Exercise instructions »
A - Answer these questions about the article on the federal land bill:
(i) Which county does Gordon Cruickshank serve?
(ii) Which state does Rep. Niki Tsongas represent?
(iii) What percentage of California's land is federally owned?
B - Rewrite the part of the article on the federal land bill that opens with the words containing "Whit Fosburgh, president" and closes with "Congressional Research Service.", replacing "roughly" with "about".

Text to read »
····················

Gordon Cruickshank, commisisoner chairman of Valley County, Idaho, testified on behalf of the bill, saying it marked a step in the right direction. With less timber harvesting and overall forest management, he said, catastrophic wildfires are more prevalent, destroying grazing acres and homes.
“Is ‘catastrophic’ the new normal for wildfires?” Cruickshank said. “My constituents and I refuse to accept that.”
Democratic Rep. Niki Tsongas of Massachusetts argued against the bill, saying the existence of national public lands such as parks and forests “is a value that dates back to the founding of our country and is embedded in our Constitution.” She said Labrador’s plan betrays “this generational commitment to our nation’s public lands and their multi-use mandate.”
Conservation groups also condemned the proposal.
Whit Fosburgh, president and CEO of the Theodore Roosevelt Conservation Partnership, said the bill “ panders to private interests at the expense of the public benefit.”
And the Wilderness Society said in a statement that the bill would “rob Americans of their freedom,” allowing states to use land as they see fit, exempt from all national environmental laws.
The idea of giving states more control over federal land is quickly gaining traction in many western states, where the federal government owns roughly half the land and critics have long complained that too much property is off-limits for economic uses.
Among the states, Nevada ranks first, with the federal government owning and controlling 85 percent of the land. Utah is second, at 65 percent, followed by Idaho, at 62 percent, according to a 2014 report by the Congressional Research Service.
In California, where 46 percent of the land is federally-owned, many Republicans complained earlier this month when President Barack Obama designated three new national monuments in the state. Republican Rep. Rob Bishop of Utah, the chairman of the House Natural Resources Committee, called it “presidential bullying” and said the president was out to “commandeer land.”

····················

Recorded data »
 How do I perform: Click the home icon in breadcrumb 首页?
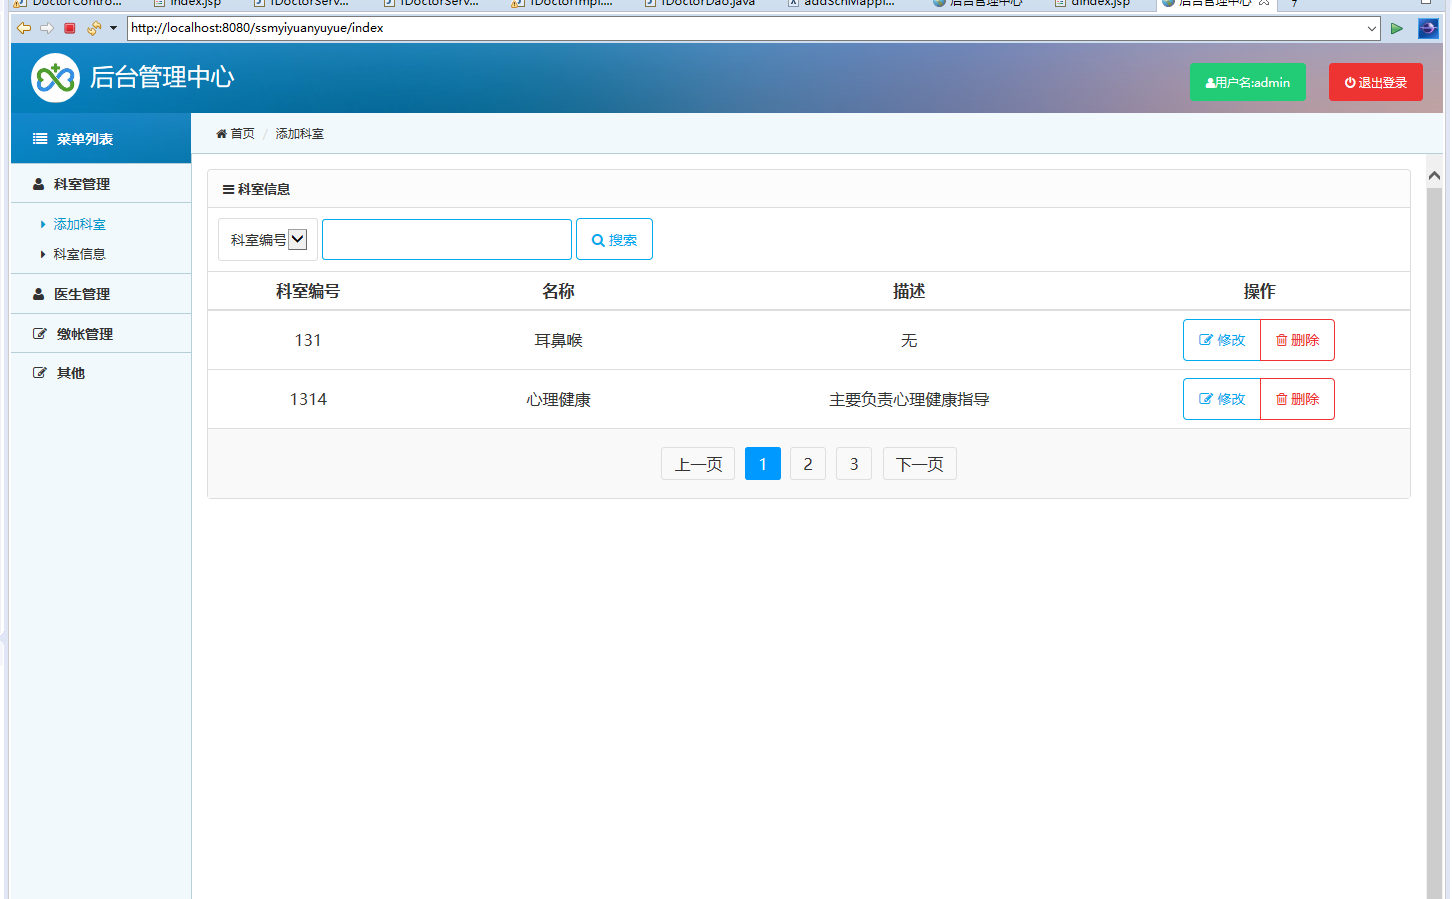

····················

Solutions to the problems »
A -
(i) Valley County, Idaho
(ii) Massachusetts
(iii) 46 percent

B -
Whit Fosburgh, president and CEO of the Theodore Roosevelt Conservation Partnership, said the bill “ panders to private interests at the expense of the public benefit.”
And the Wilderness Society said in a statement that the bill would “rob Americans of their freedom,” allowing states to use land as they see fit, exempt from all national environmental laws.
The idea of giving states more control over federal land is quickly gaining traction in many western states, where the federal government owns about half the land and critics have long complained that too much property is off-limits for economic uses.
Among the states, Nevada ranks first, with the federal government owning and controlling 85 percent of the land. Utah is second, at 65 percent, followed by Idaho, at 62 percent, according to a 2014 report by the Congressional Research Service.